» **PROBLEM SET**:
(A) Reproduce everything in the batch job frameworks post from "Re: Batch/queue frameworks?" down to "jobs on-the-fly.".
(B) Carry on writing the mailing-list reply about batch job frameworks from its last sentence.

» **QUOTED TEXT**:

=======

Re: Batch/queue frameworks?

Posted by David Greenberg <ds...@gmail.com>.

Another great option is Cook: https://github.com/twosigma/Cook

Cook combines a simple REST API for batch jobs with sophisticated
fair-sharing and preemption features on Mesos. Tomorrow, at MesosCon
Europe, I'll be speaking about it in more detail. When we want to use
dependencies with Cook, we use a workflow tool that creates the dependent
jobs on-the-fly.

On Wed, Oct 7, 2015 at 11:08 AM Pablo Cingolani <pa...@gmail.com>
wrote:

>
> It looks like you are looking for something like BDS
>
>   http://pcingola.github.io/BigDataScript/
>
> It has the additional advantage that you can port your scripts seamlessly
> between Mesos and other cluster systems (SGE, PBS, Torque, etc.).

=======

» **STORED DATA**:
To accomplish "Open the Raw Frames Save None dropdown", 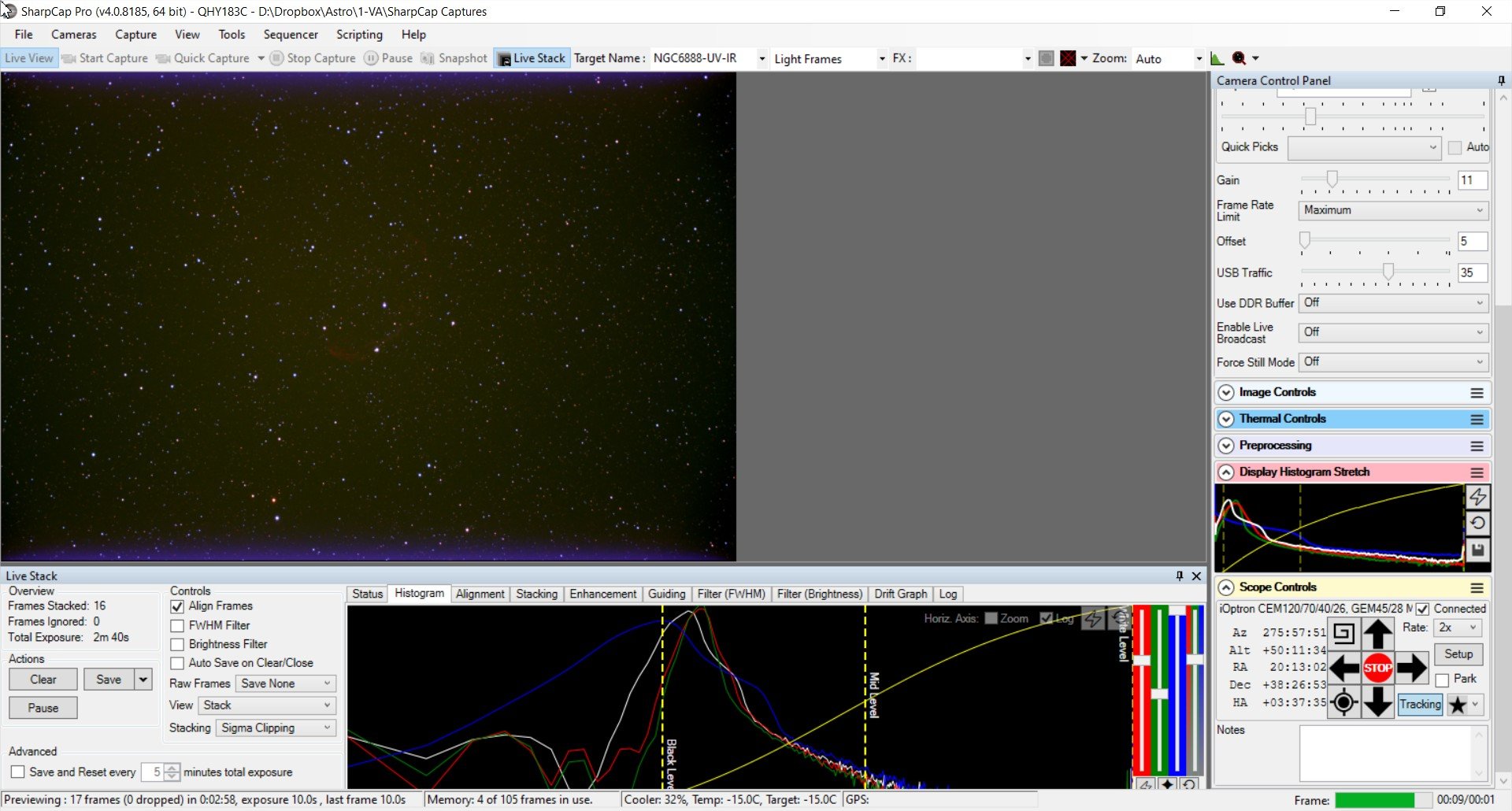I will (x=286, y=683).
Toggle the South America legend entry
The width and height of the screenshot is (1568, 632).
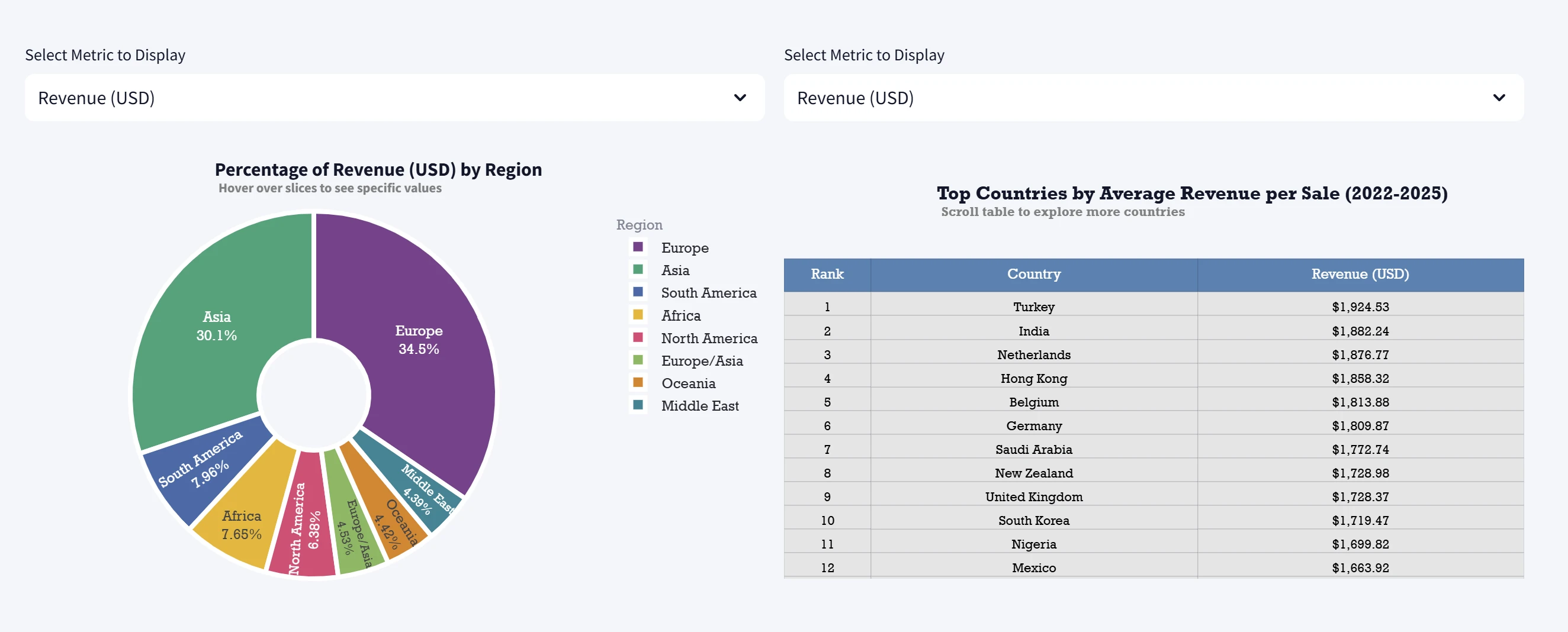pyautogui.click(x=708, y=292)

=======

» **RESPONSES FOR EACH TASK**:
(A)
Re: Batch/queue frameworks?

Posted by David Greenberg <ds...@gmail.com>.

Another great option is Cook: https://github.com/twosigma/Cook

Cook combines a simple REST API for batch jobs with sophisticated
fair-sharing and preemption features on Mesos. Tomorrow, at MesosCon
Europe, I'll be speaking about it in more detail. When we want to use
dependencies with Cook, we use a workflow tool that creates the dependent
jobs on-the-fly.

(B)
>
>
>
>
>
> On Wed, Oct 7, 2015 at 7:05 AM, F21 <f2...@gmail.com> wrote:
>
>> I am also interested in something like this, although my requirements are
>> much more simpler.
>>
>> I am interested in a work queue like beanstalkd that will allow me to
>> push to a queue from a web app and have workers to do things like send
>> emails, generate pdfs and resize images.
>>
>> I have thought about running a beanstalkd in a container, but it has some
>> limitations. For example, if it crashes, it needs to be relaunched manually
>> to recover the binlog (which is a no go).
>>
>> Another option I can think of is to use kafka (which has a mesos
>> framework) and have the web app and other parts push jobs into the kafka
>> broker. Workers listening on the broker would pop each job off and execute
>> whatever needs to be done.
>>
>> However, there seems to be a lot of wheel-reinventing what that solution.
>> For example, what if a job depends on another job? There's also a lot of
>> work that needs to be done at a lower level when all I am interested in is
>> to write domain specific code to generate the pdf, resize the image etc.
>>
>> If there's a work queue solution for mesos, I would love to know too.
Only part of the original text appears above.